Stored records
BEGIN

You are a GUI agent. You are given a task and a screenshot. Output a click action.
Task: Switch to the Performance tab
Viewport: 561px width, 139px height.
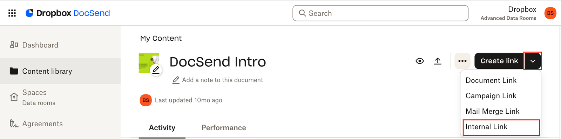pyautogui.click(x=224, y=128)
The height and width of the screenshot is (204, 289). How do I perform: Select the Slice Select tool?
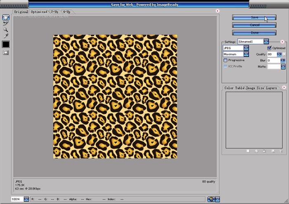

END

▸ Problem description:
Transcribe all the lines above exactly; any image among them is skipped.

▸ Answer to this exercise:
You are a GUI agent. You are given a task and a screenshot. Output a click action.
Task: Switch to the Performance tab
Viewport: 561px width, 139px height.
pyautogui.click(x=224, y=128)
The height and width of the screenshot is (204, 289). How do I perform: Select the Slice Select tool?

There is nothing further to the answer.